Problem to work on:
Below is a listing. Set down exactly the lines from the one containing "Where should I" through the one containing "Screen dimensions: 845x821", both ends included, and leave out the rest.

Start of Block

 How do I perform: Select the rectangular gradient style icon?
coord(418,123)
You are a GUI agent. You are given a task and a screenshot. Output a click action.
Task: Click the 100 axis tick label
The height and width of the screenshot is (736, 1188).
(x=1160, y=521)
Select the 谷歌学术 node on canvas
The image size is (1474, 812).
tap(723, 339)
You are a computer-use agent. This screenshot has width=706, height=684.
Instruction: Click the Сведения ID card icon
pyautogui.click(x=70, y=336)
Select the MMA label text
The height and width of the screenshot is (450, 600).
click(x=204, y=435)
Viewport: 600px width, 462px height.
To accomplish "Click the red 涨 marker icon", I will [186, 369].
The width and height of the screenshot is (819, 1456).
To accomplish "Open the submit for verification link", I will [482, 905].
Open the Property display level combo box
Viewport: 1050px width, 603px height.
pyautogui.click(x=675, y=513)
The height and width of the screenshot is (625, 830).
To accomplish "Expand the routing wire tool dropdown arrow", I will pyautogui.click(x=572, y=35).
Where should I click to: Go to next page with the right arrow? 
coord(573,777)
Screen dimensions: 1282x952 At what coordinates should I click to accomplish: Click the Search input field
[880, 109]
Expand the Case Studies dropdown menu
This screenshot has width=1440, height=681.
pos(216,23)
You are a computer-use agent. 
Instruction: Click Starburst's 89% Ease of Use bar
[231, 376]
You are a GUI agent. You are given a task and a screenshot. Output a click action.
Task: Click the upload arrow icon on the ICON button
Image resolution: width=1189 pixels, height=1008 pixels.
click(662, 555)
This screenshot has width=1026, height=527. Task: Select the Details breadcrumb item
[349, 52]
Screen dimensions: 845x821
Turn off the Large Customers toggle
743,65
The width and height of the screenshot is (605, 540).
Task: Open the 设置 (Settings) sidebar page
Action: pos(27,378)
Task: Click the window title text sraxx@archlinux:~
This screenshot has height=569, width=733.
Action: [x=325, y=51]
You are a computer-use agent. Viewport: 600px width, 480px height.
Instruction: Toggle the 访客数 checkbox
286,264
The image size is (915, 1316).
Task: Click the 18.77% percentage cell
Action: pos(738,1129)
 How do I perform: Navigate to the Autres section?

End of Block

Output of the task:
Where should I click to: Go to next page with the right arrow? 
coord(573,777)
Screen dimensions: 1282x952 At what coordinates should I click to accomplish: Click the Search input field
[880, 109]
Expand the Case Studies dropdown menu
This screenshot has width=1440, height=681.
pos(216,23)
You are a computer-use agent. 
Instruction: Click Starburst's 89% Ease of Use bar
[231, 376]
You are a GUI agent. You are given a task and a screenshot. Output a click action.
Task: Click the upload arrow icon on the ICON button
Image resolution: width=1189 pixels, height=1008 pixels.
click(662, 555)
This screenshot has width=1026, height=527. Task: Select the Details breadcrumb item
[349, 52]
Screen dimensions: 845x821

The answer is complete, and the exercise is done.